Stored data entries
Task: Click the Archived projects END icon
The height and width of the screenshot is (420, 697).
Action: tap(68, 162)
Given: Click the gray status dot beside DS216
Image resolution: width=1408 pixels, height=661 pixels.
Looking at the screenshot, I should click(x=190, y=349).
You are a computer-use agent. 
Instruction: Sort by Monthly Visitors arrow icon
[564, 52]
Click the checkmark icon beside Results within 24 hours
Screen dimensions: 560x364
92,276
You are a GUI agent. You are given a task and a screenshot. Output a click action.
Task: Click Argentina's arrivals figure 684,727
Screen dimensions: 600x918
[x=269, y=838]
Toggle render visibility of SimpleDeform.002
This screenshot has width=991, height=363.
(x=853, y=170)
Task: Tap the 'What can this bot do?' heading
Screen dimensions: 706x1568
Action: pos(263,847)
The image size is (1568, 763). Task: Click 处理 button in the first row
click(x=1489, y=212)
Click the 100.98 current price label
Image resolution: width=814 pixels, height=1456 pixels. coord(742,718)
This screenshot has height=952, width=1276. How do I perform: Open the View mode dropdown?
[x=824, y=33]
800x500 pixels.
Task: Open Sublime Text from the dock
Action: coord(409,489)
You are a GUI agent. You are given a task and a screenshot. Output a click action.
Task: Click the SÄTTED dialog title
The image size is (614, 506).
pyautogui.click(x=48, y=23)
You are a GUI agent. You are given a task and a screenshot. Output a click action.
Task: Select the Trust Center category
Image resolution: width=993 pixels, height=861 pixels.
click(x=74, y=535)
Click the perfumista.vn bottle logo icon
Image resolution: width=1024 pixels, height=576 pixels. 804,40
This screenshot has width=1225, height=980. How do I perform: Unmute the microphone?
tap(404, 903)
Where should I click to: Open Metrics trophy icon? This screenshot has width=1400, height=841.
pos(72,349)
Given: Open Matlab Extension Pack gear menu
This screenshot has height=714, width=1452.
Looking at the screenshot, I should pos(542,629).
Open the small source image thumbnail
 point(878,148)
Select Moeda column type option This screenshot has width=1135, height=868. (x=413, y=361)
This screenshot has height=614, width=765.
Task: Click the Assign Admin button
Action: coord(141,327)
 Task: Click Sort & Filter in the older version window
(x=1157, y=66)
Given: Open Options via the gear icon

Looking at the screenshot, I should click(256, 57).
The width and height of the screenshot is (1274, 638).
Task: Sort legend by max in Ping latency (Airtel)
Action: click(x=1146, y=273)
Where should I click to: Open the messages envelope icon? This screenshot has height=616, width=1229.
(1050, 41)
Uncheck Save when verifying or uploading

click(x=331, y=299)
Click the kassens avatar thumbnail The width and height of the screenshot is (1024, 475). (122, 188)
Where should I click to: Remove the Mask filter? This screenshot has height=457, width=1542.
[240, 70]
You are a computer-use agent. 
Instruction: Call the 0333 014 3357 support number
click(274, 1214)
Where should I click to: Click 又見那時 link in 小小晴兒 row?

What you will do:
Each line of the data should be transcribed exactly.

Answer to this task:
Task: Click the Archived projects END icon
The height and width of the screenshot is (420, 697).
Action: tap(68, 162)
Given: Click the gray status dot beside DS216
Image resolution: width=1408 pixels, height=661 pixels.
Looking at the screenshot, I should click(x=190, y=349).
You are a computer-use agent. 
Instruction: Sort by Monthly Visitors arrow icon
[564, 52]
Click the checkmark icon beside Results within 24 hours
Screen dimensions: 560x364
92,276
You are a GUI agent. You are given a task and a screenshot. Output a click action.
Task: Click Argentina's arrivals figure 684,727
Screen dimensions: 600x918
[x=269, y=838]
Toggle render visibility of SimpleDeform.002
This screenshot has width=991, height=363.
(x=853, y=170)
Task: Tap the 'What can this bot do?' heading
Screen dimensions: 706x1568
Action: pos(263,847)
The image size is (1568, 763). Task: Click 处理 button in the first row
click(x=1489, y=212)
Click the 100.98 current price label
Image resolution: width=814 pixels, height=1456 pixels. coord(742,718)
This screenshot has height=952, width=1276. How do I perform: Open the View mode dropdown?
[x=824, y=33]
800x500 pixels.
Task: Open Sublime Text from the dock
Action: coord(409,489)
You are a GUI agent. You are given a task and a screenshot. Output a click action.
Task: Click the SÄTTED dialog title
The image size is (614, 506).
pyautogui.click(x=48, y=23)
You are a GUI agent. You are given a task and a screenshot. Output a click action.
Task: Select the Trust Center category
Image resolution: width=993 pixels, height=861 pixels.
click(x=74, y=535)
Click the perfumista.vn bottle logo icon
Image resolution: width=1024 pixels, height=576 pixels. 804,40
This screenshot has width=1225, height=980. How do I perform: Unmute the microphone?
tap(404, 903)
Where should I click to: Open Metrics trophy icon? This screenshot has width=1400, height=841.
pos(72,349)
Given: Open Matlab Extension Pack gear menu
This screenshot has height=714, width=1452.
Looking at the screenshot, I should pos(542,629).
Open the small source image thumbnail
 point(878,148)
Select Moeda column type option This screenshot has width=1135, height=868. (x=413, y=361)
This screenshot has height=614, width=765.
Task: Click the Assign Admin button
Action: coord(141,327)
 Task: Click Sort & Filter in the older version window
(x=1157, y=66)
Given: Open Options via the gear icon

Looking at the screenshot, I should click(256, 57).
The width and height of the screenshot is (1274, 638).
Task: Sort legend by max in Ping latency (Airtel)
Action: click(x=1146, y=273)
Where should I click to: Open the messages envelope icon? This screenshot has height=616, width=1229.
(1050, 41)
Uncheck Save when verifying or uploading

click(x=331, y=299)
Click the kassens avatar thumbnail The width and height of the screenshot is (1024, 475). (122, 188)
Where should I click to: Remove the Mask filter? This screenshot has height=457, width=1542.
[240, 70]
You are a computer-use agent. 
Instruction: Call the 0333 014 3357 support number
click(274, 1214)
Where should I click to: Click 又見那時 link in 小小晴兒 row?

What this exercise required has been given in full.